(Exercise objective) Rewrite the lines below, replacing every "Close" with "Dismiss" and leaving everything else unchanged.
** Start of Input for this task **
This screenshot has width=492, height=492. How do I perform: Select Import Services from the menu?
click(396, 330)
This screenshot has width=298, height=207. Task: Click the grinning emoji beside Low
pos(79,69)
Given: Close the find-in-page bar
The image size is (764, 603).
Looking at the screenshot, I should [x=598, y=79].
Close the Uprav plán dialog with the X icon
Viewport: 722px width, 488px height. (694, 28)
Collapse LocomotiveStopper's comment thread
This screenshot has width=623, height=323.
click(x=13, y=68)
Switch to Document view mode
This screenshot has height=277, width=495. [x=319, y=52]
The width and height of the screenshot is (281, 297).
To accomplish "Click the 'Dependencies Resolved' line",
** End of Input for this task **
(Finished task)
This screenshot has width=492, height=492. How do I perform: Select Import Services from the menu?
click(396, 330)
This screenshot has width=298, height=207. Task: Click the grinning emoji beside Low
pos(79,69)
Given: Dismiss the find-in-page bar
The image size is (764, 603).
Looking at the screenshot, I should [x=598, y=79].
Dismiss the Uprav plán dialog with the X icon
Viewport: 722px width, 488px height. (694, 28)
Collapse LocomotiveStopper's comment thread
This screenshot has width=623, height=323.
click(x=13, y=68)
Switch to Document view mode
This screenshot has height=277, width=495. [x=319, y=52]
The width and height of the screenshot is (281, 297).
To accomplish "Click the 'Dependencies Resolved' line",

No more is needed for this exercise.